Le critère de la néologie sémantique est donc dans la nouveauté conjointe du signifié et du réfèrent. [...]

La néologie est à la fois usage du code et subversion du code, reconnaissance de la norme et transgression de la norme, bref, «créativité gouvernée par les règles» et «créativité qui change les règles». La liberté d'innover semble plus grande dans la néologie sémantique, où l'on risque seulement le «faux = sens» et l’impropriété» [...]. Le problème est de distinguer, parmi l'infinité des combînatoires discursives, des unités discrètes, c'est-à-dire dotées d'un statut lexical spécifique. Nous nous limiterons ici à quelques remarques et propositions:

— Toute néologie sémantique produit conjointement un triple changement, changement  dans la combinatoire de l'unité, changement dans le réfèrent créé ou modifié par cette combinatoire, avec interaction entre signifié et réfèrent, changement enfin dans le domaine discursif, auquel peut s'ajouter ce jeu métalinguistique qu'on appelle figure de style ou effet de style: métaphore, métonymie, jeu de mots, etc. Toute analyse d'un néologisme de sens devrait donc s'accompagner d'indications systématiques. [...]

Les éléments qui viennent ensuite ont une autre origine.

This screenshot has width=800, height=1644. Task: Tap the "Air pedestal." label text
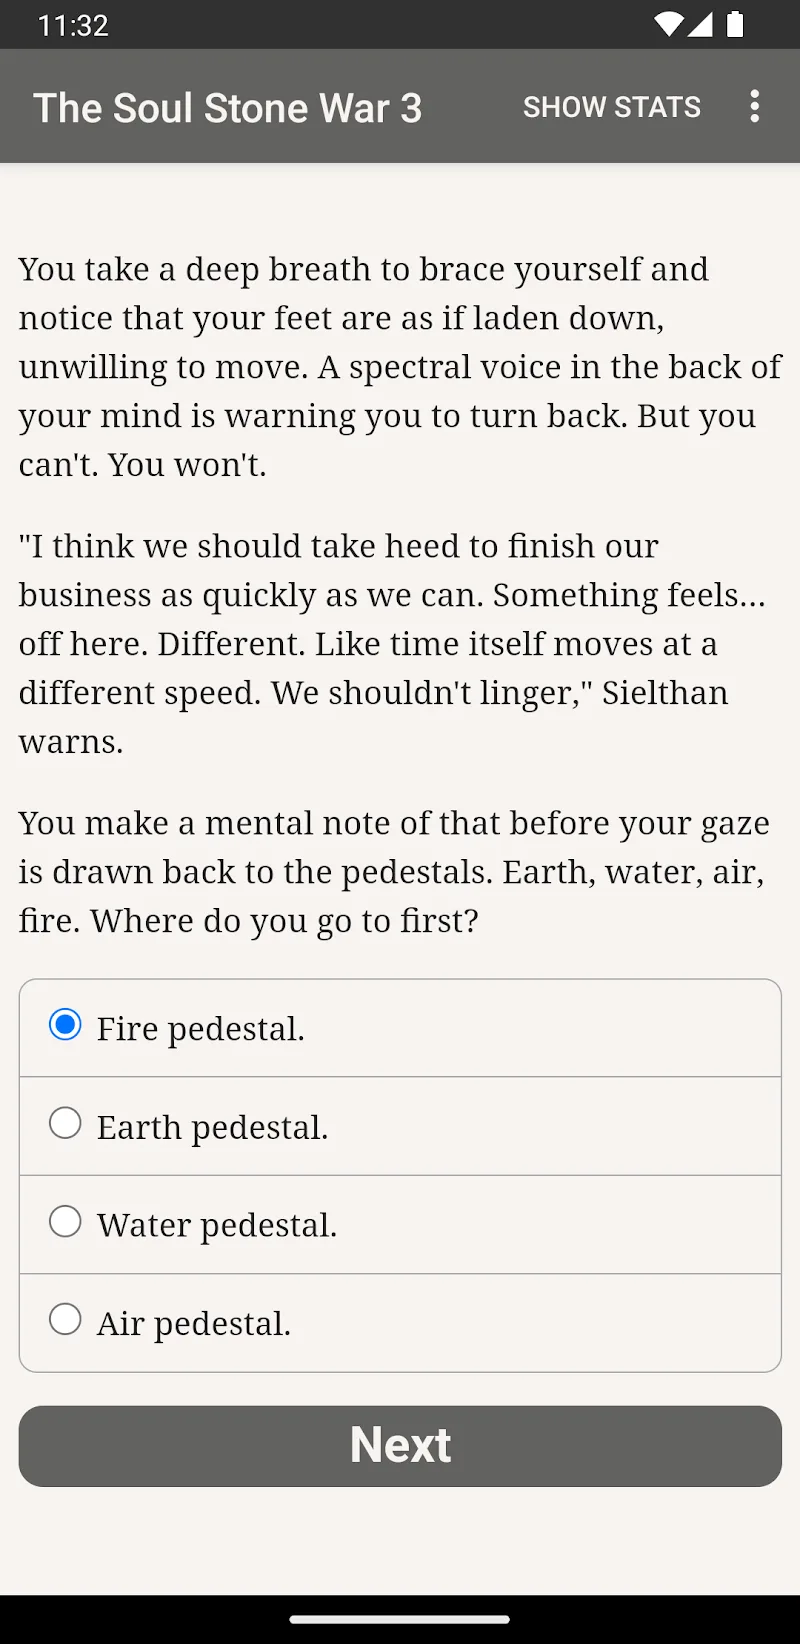194,1323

— La néologie combinatoire obéit à des règles syntaxiques contraignant la structure des lexies complexes dans le syntagme, et à des règles syntactico-sémantiques contraignant la sélection des constituants dans la phrase. [...]

— L'examen des lexies complexes montre la fragilité de la frontière entre la néologie sémantique et la néologie non sémantique. Autonomie de gestion et autogestion sont des unités construites par association d'éléments presque identiques. Si l'on considère que toute combinatoire nouvelle crée une unité nouvelle, la seule différence réside dans le mécanisme formel de lexicalisation: combinatoire syntagmatique ou syntaxique pour la néologie dite sémantique, et dérivation pour la néologie dite formelle.

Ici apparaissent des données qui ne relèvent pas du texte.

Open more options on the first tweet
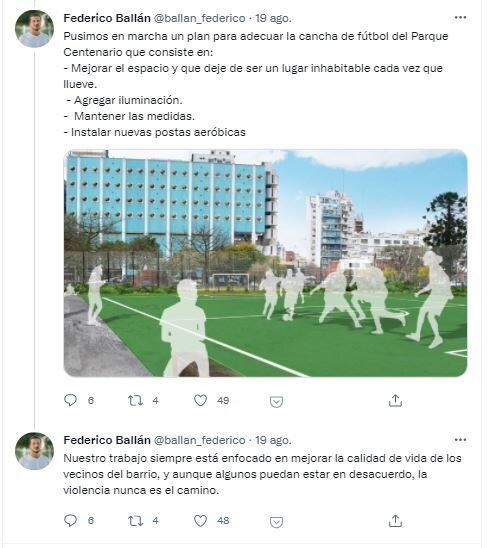 460,17
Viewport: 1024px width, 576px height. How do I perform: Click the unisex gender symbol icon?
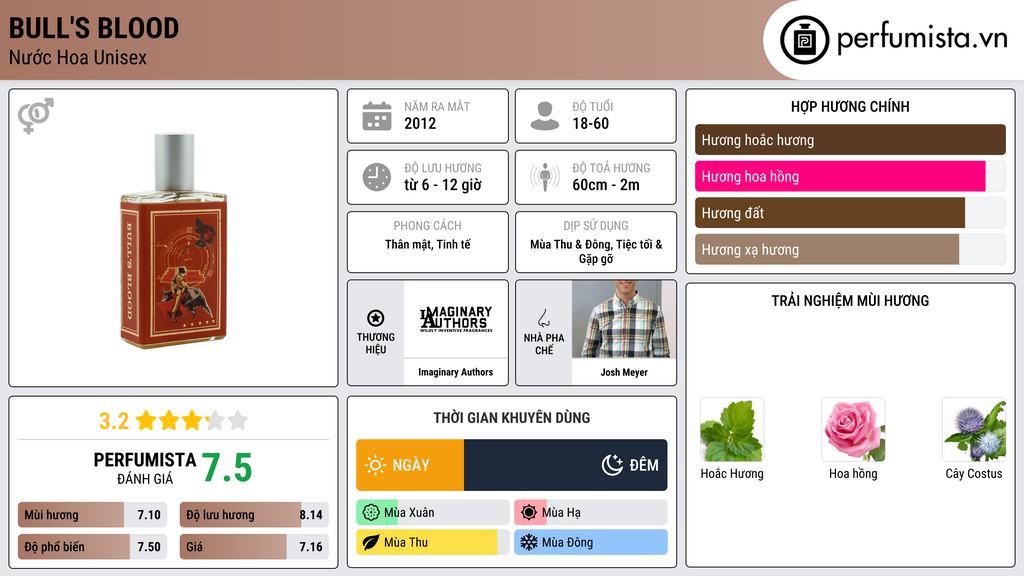(36, 116)
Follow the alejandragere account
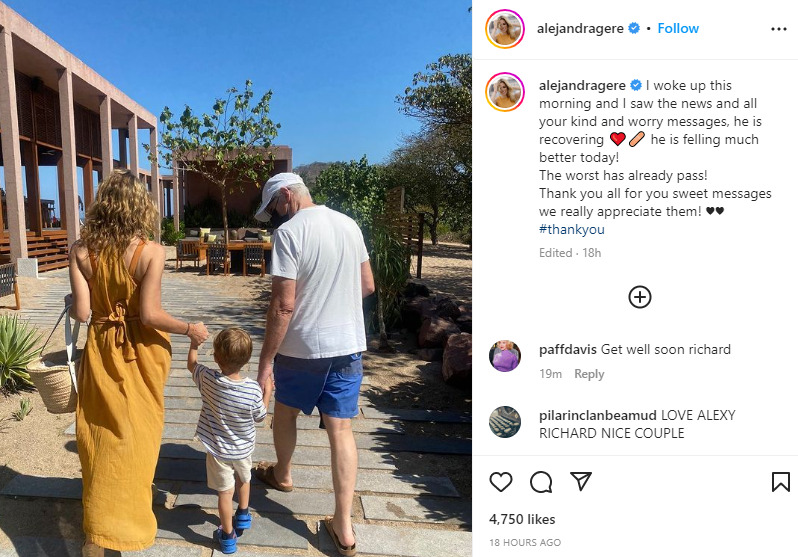The height and width of the screenshot is (557, 798). pos(678,28)
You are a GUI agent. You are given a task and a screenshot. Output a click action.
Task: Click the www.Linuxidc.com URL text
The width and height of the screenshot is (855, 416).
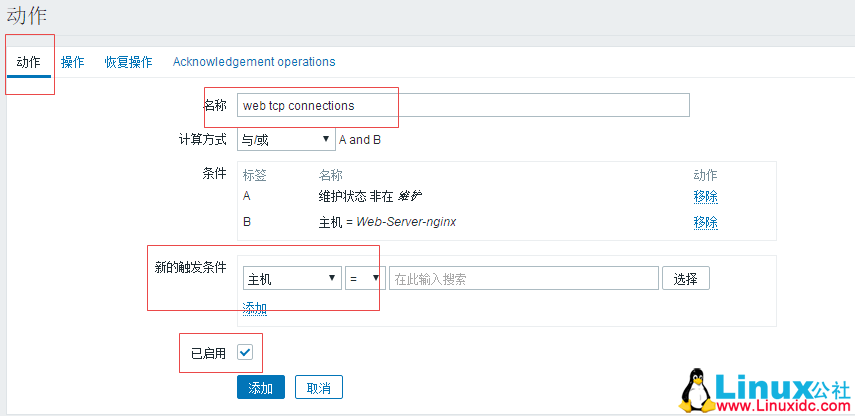(782, 406)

— L'unité lexicale est à la fois unité de langue et unité de discours, et intéresse donc la relation entre langue et monde, langue et société, indéfiniment construite et reconstruite par la médiation discursive. Le changement de domaine traduit la diversité des expériences sociales et le besoin de communication.

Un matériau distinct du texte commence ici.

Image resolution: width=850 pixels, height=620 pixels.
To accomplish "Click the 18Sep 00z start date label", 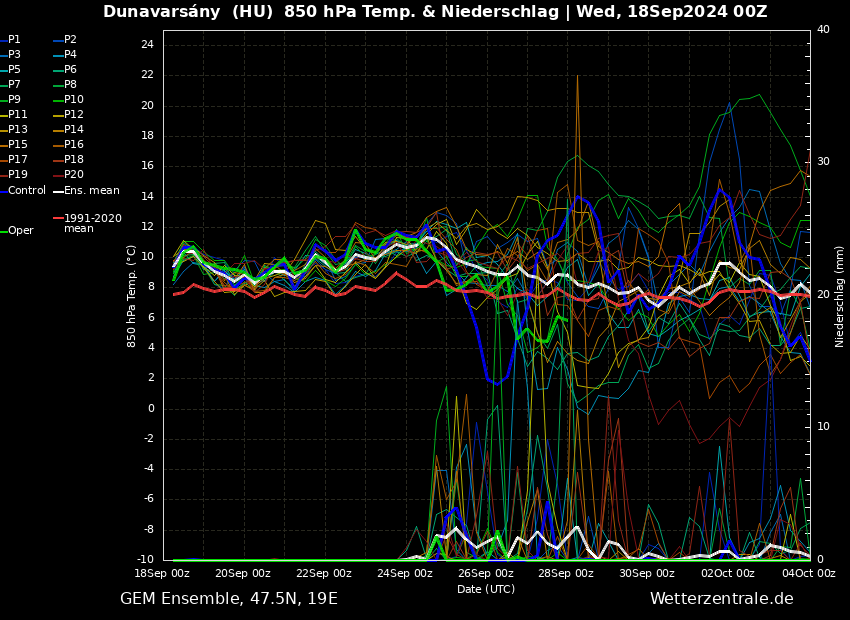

J.Bastuji. «Langagé». – 1974. № 36.

 

Questions demandant la reflexion

 

  1. Quelle est la différence entre le néologisme et la néologie?
  2. Comment est défini le néologisme par l’auteur?
  3. En quels groupes l’auteur, subdivise -t-il les néologismes?
  4. Comment est compris le néologisme sémantique?
  5. Quelles sont les difficultés de repérages des néologismes?
  6. Comment comprenez-vous la créativité lexicale gouvernée par les règles?
  7. Qu’est-ce qu’on entend sous «définir un terme en compréhension ou en intension»?
  8. La nélogie sémantique quels changements produit-elle?